Looking for a plant-based protein that’s not a veggie burger? Try Spinach Chickpea Cakes!
They make a great meal served alongside a salad, stuffed into a pita, or with all the usual burger fixins! And the best part is, they come together in less than half an hour if you’ve got pre-cooked rice to use.
I used canned chickpeas, pre-cooked brown rice, ground ground flaxseeds, lemon juice, parsley, garlic, and salt and pepper.
I threw everything into the food processor and processed it until it was well combined, but still coarse.
I formed them into 4 patties and baked at 400 degrees F for 20 minutes. Try to make yours more equal in size than I did! (Or don’t…whatever works!) #reallife
Falafel are usually served with a tahini sauce, and I just happened to have tahini, lemon juice, and garlic to make some. But I also had a couple of cooked beets that I wanted to use up, so I created this gorgeous Beet Tahini Sauce to go alongside them.
How Springy does this look?
Each spinach chickpea cake clocks in at only 125 calories, so I recommend eating 2. 🙂 They also have 5 grams of protein and more than 3 grams of fiber per serving, and a nice amount of iron from the beans.
Serving them with the Beet Tahini Sauce adds another 2 grams of protein, as well as a good dose of healthy fats.

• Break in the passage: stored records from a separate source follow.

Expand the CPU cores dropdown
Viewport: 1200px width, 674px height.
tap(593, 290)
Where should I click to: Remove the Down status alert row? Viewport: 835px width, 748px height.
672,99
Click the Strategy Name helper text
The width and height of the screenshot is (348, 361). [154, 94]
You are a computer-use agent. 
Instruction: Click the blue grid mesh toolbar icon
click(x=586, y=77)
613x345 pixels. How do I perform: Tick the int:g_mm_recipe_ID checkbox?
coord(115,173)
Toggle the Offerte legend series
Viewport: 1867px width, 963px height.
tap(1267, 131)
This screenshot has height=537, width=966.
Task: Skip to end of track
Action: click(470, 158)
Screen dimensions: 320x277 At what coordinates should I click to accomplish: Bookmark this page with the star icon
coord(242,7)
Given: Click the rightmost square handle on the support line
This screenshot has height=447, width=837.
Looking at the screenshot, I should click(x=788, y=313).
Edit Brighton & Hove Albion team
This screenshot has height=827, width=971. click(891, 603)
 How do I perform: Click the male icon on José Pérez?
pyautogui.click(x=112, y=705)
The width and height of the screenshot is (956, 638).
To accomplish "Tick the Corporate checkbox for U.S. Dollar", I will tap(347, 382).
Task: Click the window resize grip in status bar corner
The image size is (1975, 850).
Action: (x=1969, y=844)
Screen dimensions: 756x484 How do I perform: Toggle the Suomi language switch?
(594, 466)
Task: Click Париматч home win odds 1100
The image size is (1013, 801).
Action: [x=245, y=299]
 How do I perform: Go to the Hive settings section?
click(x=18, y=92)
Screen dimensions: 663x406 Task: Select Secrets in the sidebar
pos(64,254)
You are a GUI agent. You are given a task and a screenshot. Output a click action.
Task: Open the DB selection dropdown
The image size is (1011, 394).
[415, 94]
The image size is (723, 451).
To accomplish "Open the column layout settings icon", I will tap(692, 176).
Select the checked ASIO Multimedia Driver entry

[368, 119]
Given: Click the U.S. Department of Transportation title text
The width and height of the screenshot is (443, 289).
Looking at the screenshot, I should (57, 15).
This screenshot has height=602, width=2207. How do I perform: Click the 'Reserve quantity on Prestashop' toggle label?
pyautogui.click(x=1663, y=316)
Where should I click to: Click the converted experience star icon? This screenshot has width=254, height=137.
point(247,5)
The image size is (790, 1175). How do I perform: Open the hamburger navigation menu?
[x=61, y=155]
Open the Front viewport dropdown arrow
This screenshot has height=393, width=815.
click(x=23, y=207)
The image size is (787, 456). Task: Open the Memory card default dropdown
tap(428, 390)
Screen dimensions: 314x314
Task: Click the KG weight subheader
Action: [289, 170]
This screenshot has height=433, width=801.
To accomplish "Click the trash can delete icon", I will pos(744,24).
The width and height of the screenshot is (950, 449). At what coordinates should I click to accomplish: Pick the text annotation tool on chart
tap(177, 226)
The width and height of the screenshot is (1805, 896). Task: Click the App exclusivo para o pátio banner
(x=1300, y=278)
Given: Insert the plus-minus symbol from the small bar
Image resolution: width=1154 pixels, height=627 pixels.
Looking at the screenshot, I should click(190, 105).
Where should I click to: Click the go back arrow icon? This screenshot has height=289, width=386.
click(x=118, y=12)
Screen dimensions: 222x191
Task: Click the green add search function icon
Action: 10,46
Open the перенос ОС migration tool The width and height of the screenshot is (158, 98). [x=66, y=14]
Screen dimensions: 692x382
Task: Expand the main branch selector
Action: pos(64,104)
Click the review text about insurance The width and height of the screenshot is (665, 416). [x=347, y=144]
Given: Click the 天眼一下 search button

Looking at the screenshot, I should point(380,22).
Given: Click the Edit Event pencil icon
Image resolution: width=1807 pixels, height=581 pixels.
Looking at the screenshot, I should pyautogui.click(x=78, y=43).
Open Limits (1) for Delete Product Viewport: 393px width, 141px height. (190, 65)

These are a great prep-ahead meal and freeze well, too. So feel free to double the recipe and make extra for later. Just reheat them when you’re ready to eat.
Spinach Chickpea Cakes
- 15.5 oz chickpeas, drained
- 1.5 cups brown rice, cooked
- 1 tbsp ground flaxseeds
- 1 cup baby spinach
- 1 tsp dried parsley
- 1 tbsp lemon juice
- 1 tsp garlic powder
- 1/2 tsp salt
- pinch of black pepper
- Preheat oven to 400 degrees F.
- Combine all ingredients in a food processor and process until coarsely combined.
- Form into 4 patties and place on a baking sheet.
- Bake for 20-25 minutes, until golden brown.